Ensure that hard-won rights of workers are preserved -professor
Noted historian, Professor Colin A. Palmer, has urged Jamaicans to ensure that the hard-won rights of workers are preserved.
Presenting a public lecture under the theme 'The 1938 Rebellion and the PNP's vision of an independent Jamaica', as part of the 80th anniversary celebrations of the People's National Party last Sunday, Palmer said that Jamaican workers, some 80 years ago, began the process of claiming and reclaiming their right to humanity, nationhood and developing a vision for this island.
He said that the vision, work and leadership of Norman Manley in 1938, during the industrial strike, were monumental in setting the stage for the birth of the most modern political movement of the Anglophone Caribbean.

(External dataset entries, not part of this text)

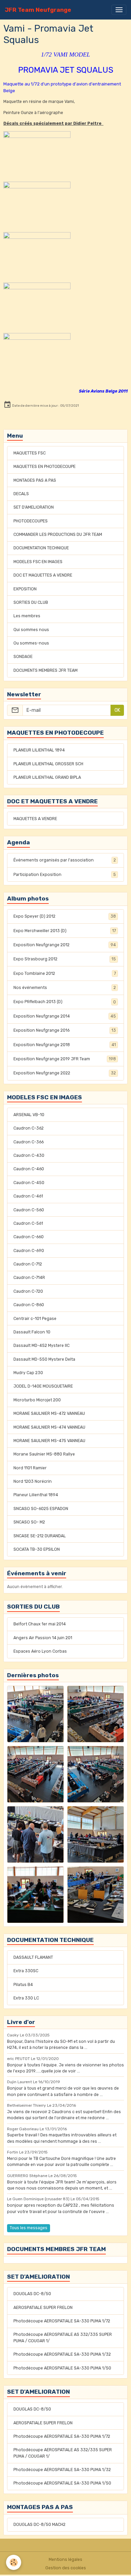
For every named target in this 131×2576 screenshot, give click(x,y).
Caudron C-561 (28, 1223)
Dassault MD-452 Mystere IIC (41, 1345)
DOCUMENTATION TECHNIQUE (41, 548)
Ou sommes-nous (31, 643)
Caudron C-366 (28, 1142)
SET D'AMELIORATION (33, 507)
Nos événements (64, 987)
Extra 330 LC (26, 1998)
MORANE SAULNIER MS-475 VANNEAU (49, 1440)
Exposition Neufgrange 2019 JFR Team (64, 1059)
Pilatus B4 (23, 1984)
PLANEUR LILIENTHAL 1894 (39, 750)
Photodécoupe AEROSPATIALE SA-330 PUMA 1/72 (61, 2321)
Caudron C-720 (28, 1291)
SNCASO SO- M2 (29, 1522)
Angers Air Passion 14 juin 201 (42, 1637)
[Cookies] (13, 2562)
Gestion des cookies (65, 2568)
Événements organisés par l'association (64, 860)
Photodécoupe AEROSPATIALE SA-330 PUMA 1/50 (62, 2368)
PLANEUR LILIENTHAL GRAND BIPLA (47, 777)
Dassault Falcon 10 (31, 1332)
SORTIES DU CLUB (30, 602)
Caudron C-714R (29, 1277)
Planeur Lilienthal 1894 (35, 1495)
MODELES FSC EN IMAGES (37, 561)
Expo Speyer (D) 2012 (64, 916)
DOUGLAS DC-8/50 (32, 2293)
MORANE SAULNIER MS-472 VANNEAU (49, 1413)
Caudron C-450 (28, 1182)
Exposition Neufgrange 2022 (64, 1073)
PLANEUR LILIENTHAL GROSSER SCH (48, 764)
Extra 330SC (25, 1970)
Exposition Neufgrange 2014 (64, 1016)
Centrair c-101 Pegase (34, 1318)
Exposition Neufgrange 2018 (64, 1044)
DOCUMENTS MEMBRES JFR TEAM (45, 670)
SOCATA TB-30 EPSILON (36, 1549)
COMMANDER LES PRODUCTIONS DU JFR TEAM (57, 534)
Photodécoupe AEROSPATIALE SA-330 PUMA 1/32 (62, 2354)
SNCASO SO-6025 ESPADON (40, 1508)
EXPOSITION (25, 589)
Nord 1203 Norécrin (32, 1481)
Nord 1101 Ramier (30, 1468)
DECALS (21, 493)
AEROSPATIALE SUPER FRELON (43, 2307)
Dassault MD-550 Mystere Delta (44, 1359)
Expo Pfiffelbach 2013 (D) (64, 1001)
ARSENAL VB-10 (28, 1114)
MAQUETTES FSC (29, 453)
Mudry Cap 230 (28, 1372)
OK (117, 710)
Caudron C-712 (27, 1264)
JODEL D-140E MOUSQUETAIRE (43, 1386)
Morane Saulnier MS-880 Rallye (44, 1454)
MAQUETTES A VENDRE (35, 818)
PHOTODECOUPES (30, 521)
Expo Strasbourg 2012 (64, 959)
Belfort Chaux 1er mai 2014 (39, 1624)
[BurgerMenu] (119, 10)
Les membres (26, 616)
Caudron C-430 (28, 1155)
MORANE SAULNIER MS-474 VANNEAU (49, 1427)
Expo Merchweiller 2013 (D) (64, 930)
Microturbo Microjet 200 (37, 1400)
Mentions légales (65, 2559)
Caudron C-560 (28, 1210)
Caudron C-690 (28, 1250)
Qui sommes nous (31, 629)
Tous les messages (28, 2227)
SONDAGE (23, 656)
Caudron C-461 (28, 1196)
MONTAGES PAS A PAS (34, 480)
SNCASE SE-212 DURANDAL (39, 1536)
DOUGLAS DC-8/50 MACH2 (39, 2524)
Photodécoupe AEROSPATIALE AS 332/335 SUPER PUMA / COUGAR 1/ (62, 2337)
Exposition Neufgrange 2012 (64, 945)
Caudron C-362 (28, 1128)
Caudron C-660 (28, 1237)
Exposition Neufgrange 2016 (64, 1030)
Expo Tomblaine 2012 (64, 973)
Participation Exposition (64, 874)
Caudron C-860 (28, 1304)
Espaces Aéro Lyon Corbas (40, 1651)
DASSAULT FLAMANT (33, 1957)
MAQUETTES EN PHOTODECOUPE (44, 466)
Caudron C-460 (28, 1169)
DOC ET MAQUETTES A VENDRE (42, 575)
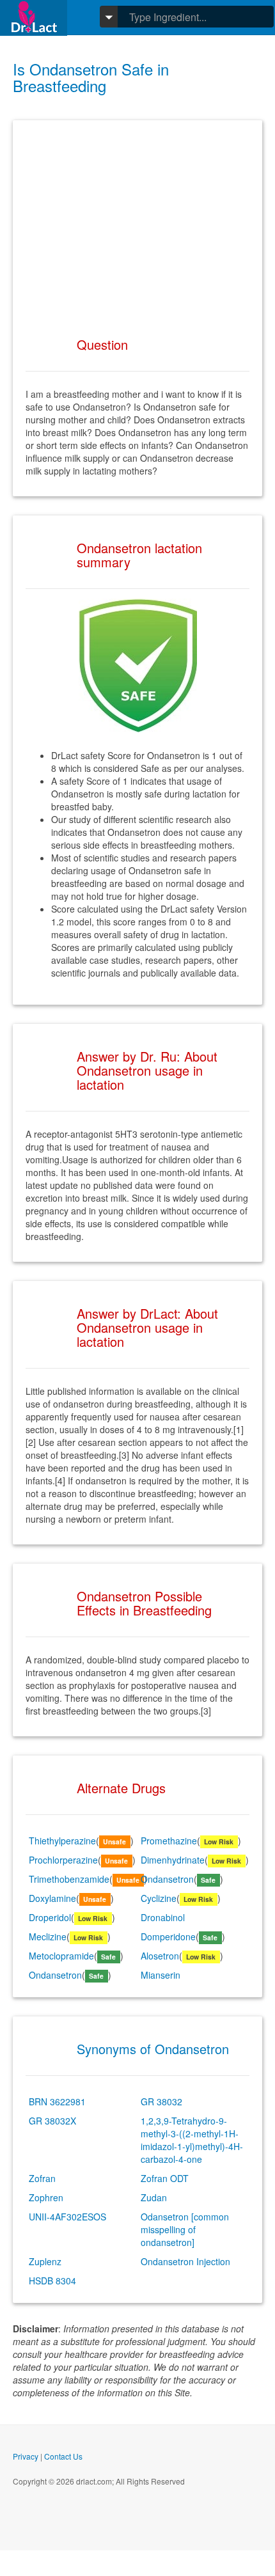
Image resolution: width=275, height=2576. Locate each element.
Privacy (25, 2456)
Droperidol (50, 1917)
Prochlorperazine (63, 1859)
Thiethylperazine (62, 1840)
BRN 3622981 (57, 2101)
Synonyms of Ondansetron (153, 2048)
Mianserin (160, 1974)
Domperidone (168, 1936)
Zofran (42, 2178)
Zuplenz (45, 2261)
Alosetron (160, 1955)
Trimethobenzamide (69, 1879)
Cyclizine (159, 1898)
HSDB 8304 (52, 2280)
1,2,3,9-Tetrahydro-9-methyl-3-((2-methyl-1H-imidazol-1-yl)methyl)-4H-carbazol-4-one (192, 2139)
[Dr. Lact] (33, 17)
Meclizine (48, 1936)
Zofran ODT (165, 2178)
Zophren (46, 2197)
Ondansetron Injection (185, 2261)
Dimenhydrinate (173, 1859)
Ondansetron (167, 1879)
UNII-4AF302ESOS (67, 2216)
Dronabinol (163, 1917)
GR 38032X (52, 2120)
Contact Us (63, 2456)
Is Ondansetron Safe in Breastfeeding (91, 77)
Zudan (154, 2197)
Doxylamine (52, 1898)
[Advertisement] (137, 222)
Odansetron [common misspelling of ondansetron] (185, 2229)
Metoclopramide (61, 1955)
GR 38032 (161, 2101)
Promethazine (169, 1840)
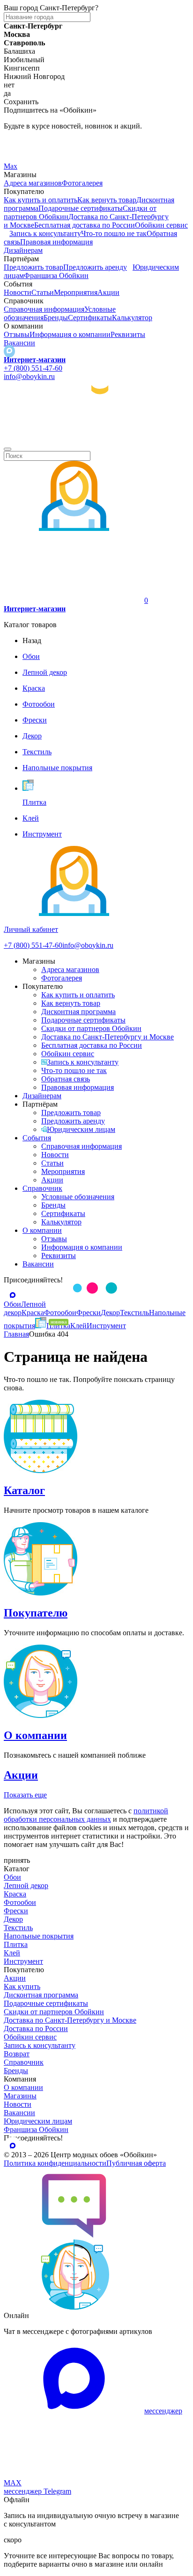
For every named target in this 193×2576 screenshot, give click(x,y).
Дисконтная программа (78, 1012)
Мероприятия (75, 292)
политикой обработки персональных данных (86, 1815)
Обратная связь (65, 1079)
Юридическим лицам (81, 1129)
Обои (12, 1877)
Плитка (16, 1944)
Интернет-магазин (35, 360)
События (36, 1138)
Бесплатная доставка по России (84, 225)
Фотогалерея (82, 183)
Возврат (17, 2054)
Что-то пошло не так (114, 233)
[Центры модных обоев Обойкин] (96, 438)
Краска (15, 1894)
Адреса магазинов (33, 183)
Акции (108, 292)
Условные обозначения (77, 1197)
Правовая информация (56, 242)
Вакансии (19, 343)
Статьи (42, 292)
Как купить (22, 1986)
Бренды (56, 318)
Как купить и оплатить (40, 200)
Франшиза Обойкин (56, 275)
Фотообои (20, 1902)
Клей (12, 1953)
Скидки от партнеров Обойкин (91, 1028)
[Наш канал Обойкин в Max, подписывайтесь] (9, 351)
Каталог (24, 1490)
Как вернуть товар (106, 200)
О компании (42, 1230)
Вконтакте (20, 154)
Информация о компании (70, 334)
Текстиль (18, 1928)
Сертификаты (90, 318)
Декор (13, 1919)
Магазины (20, 2096)
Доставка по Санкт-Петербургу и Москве (107, 1037)
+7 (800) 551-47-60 (33, 368)
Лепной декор (26, 1885)
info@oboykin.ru (29, 376)
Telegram (17, 142)
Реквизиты (128, 334)
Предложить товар (33, 267)
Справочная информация (44, 309)
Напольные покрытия (39, 1936)
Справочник (42, 1188)
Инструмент (23, 1961)
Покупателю (35, 1613)
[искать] (7, 449)
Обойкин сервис (161, 225)
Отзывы (17, 334)
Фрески (16, 1911)
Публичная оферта (136, 2163)
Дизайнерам (23, 250)
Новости (17, 292)
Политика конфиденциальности (55, 2163)
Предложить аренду (95, 267)
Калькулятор (132, 318)
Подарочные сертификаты (80, 208)
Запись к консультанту (45, 233)
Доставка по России (36, 2028)
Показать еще (25, 1795)
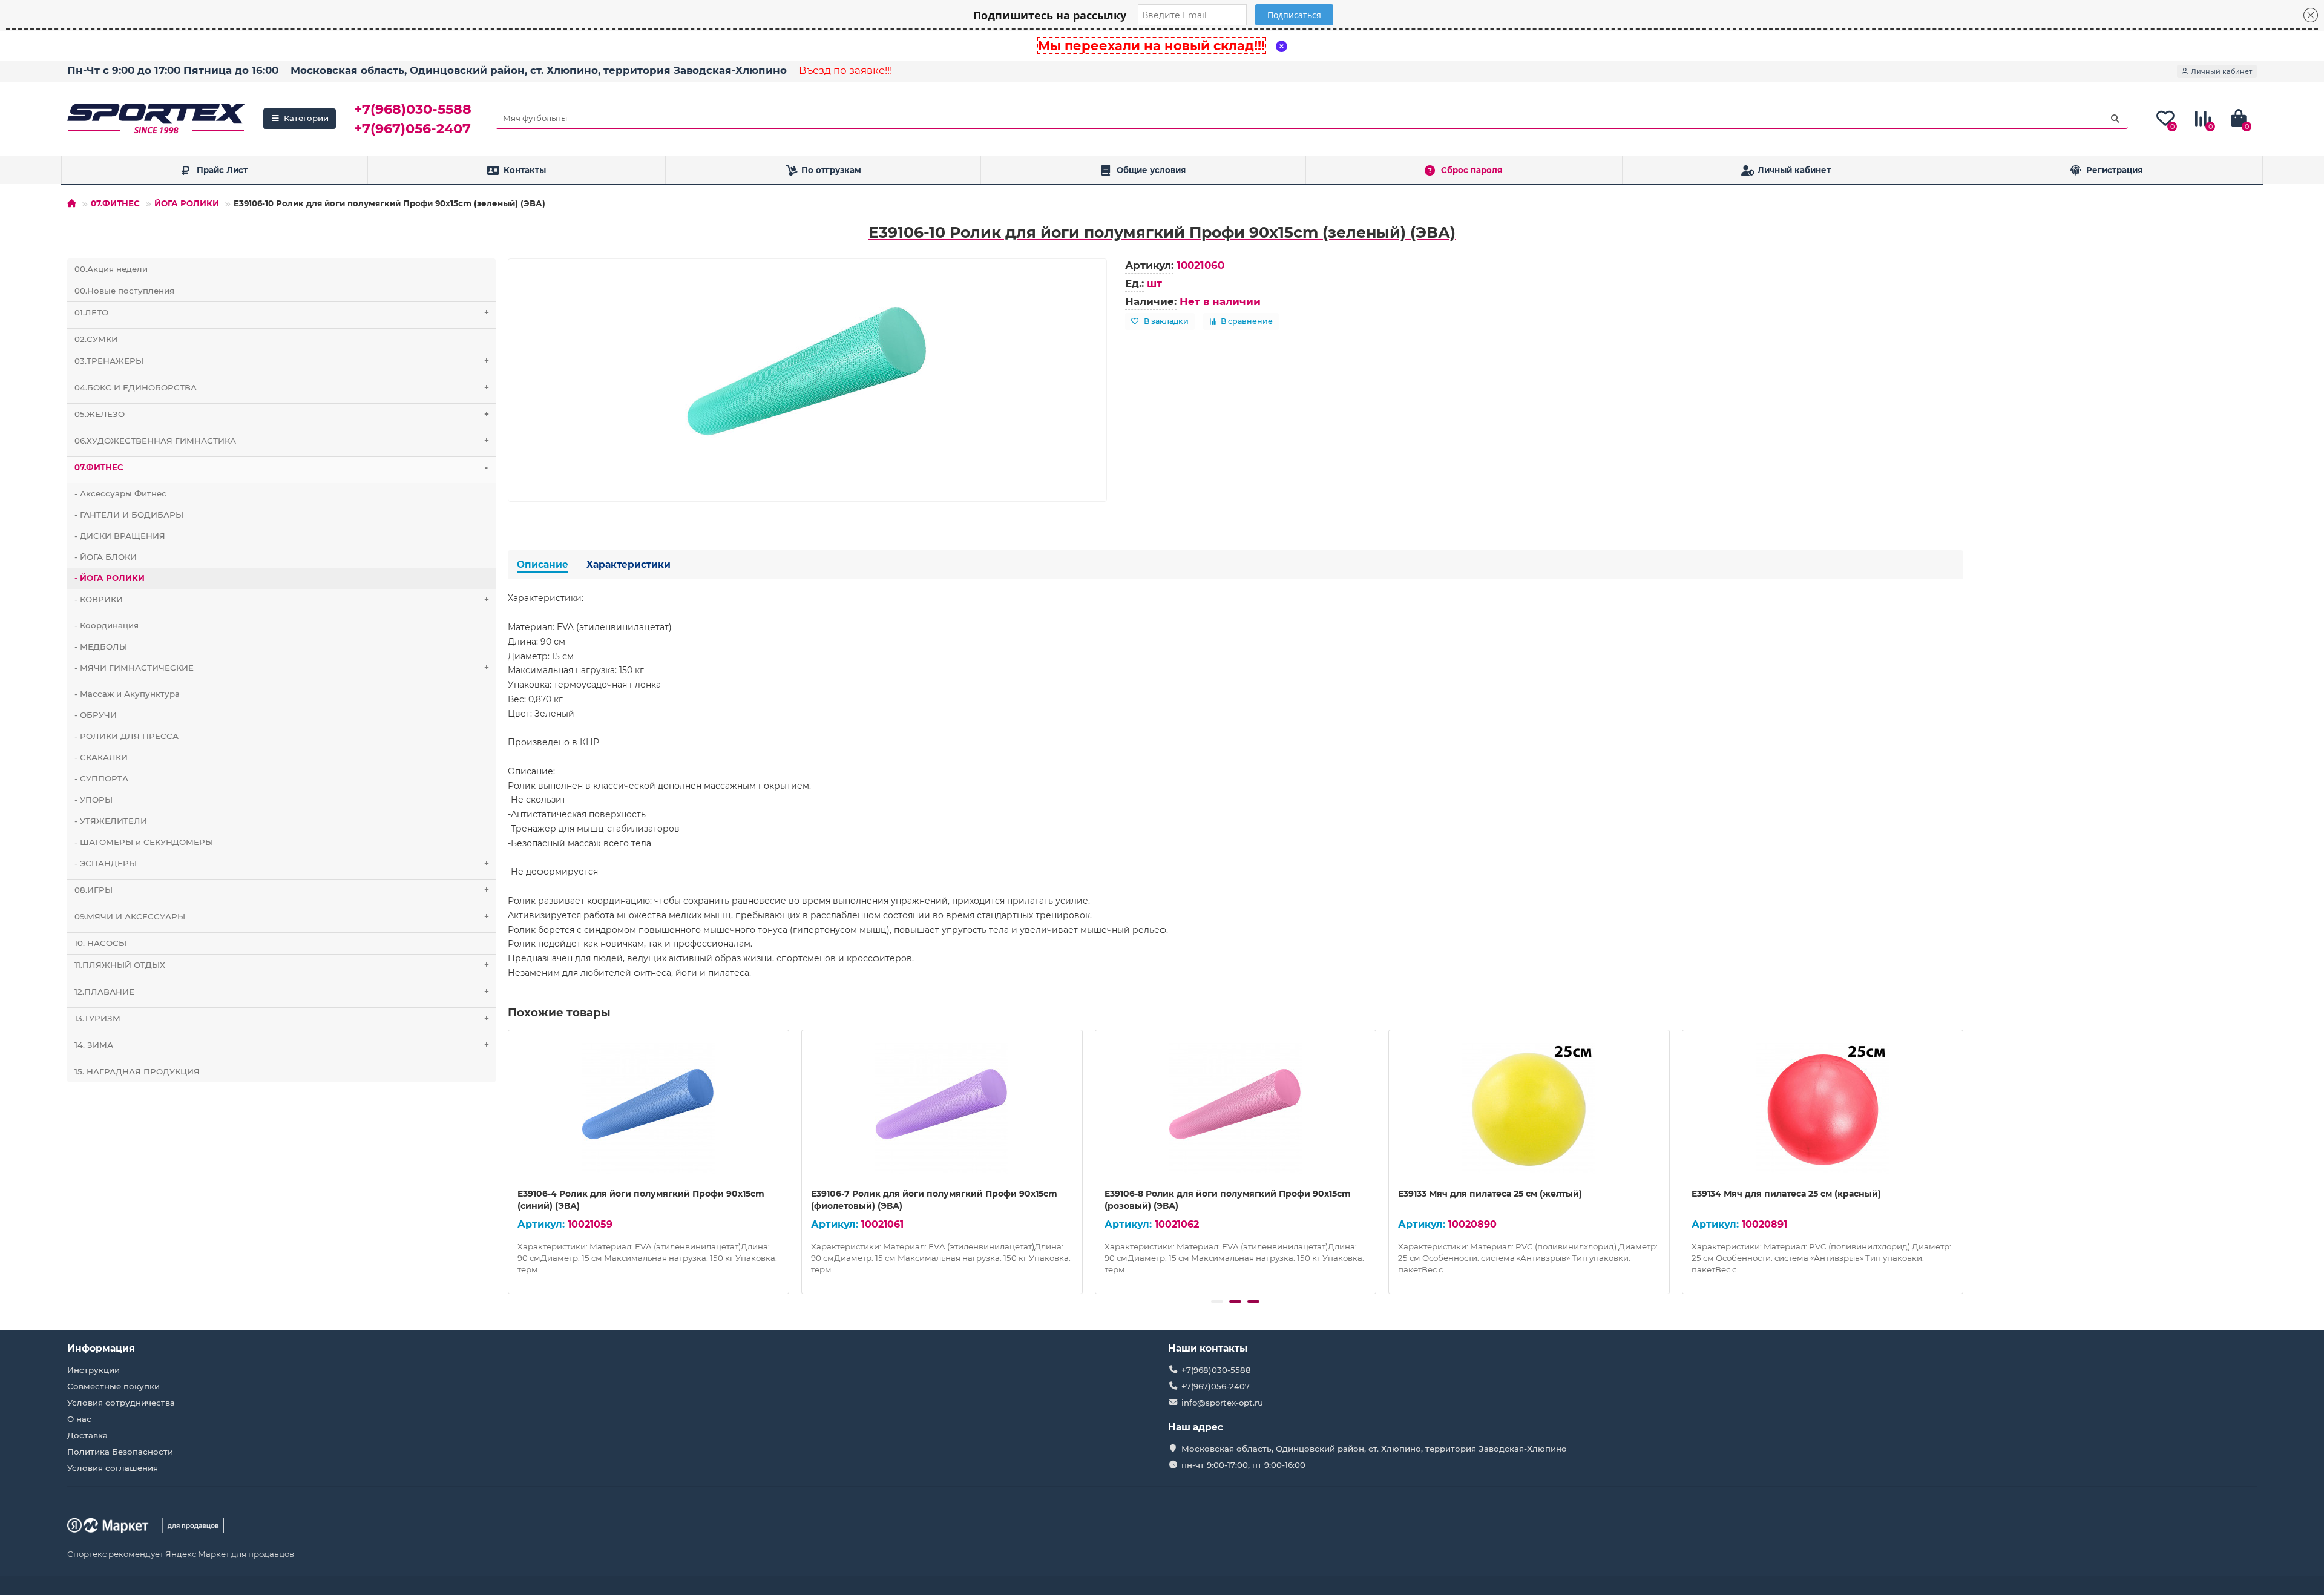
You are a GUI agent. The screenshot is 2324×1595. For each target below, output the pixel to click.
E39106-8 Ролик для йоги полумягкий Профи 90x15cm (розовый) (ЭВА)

According to Palmer, Manley envisioned a society that would break with the past and embrace a new normal that would be bereft of self-hatred, racism and dependence.
Describing the post-Emancipation reality as cruel and inhumane, Palmer noted that the former slaves received their freedom with no compensation and nowhere to go.
"To the landless, illiterate and jobless free people, freedom was a cruel joke. They had given the best of their years to the cause of other people. An intense land hunger prevailed," said Palmer. He argued that the arrival of Manley on the scene after the famous worker strike in 1938 was a watershed, as it radically altered the crisis.
In his remarks at the lecture, PNP President Dr Peter Phillips said that the party owed its existence to that blow struck by the workers against the regime in 1938.
He argued that much of what was achieved in the 1930s was being eroded today with the advent of contract work, where employees' rights were being eroded through irregular employment arrangements.
"It is up to us to protect what the workers struggled for. What we are seeing is a threat to collective bargaining principles. A future PNP administration will pass the necessary legislature to ensure that this does not happen," said Phillips.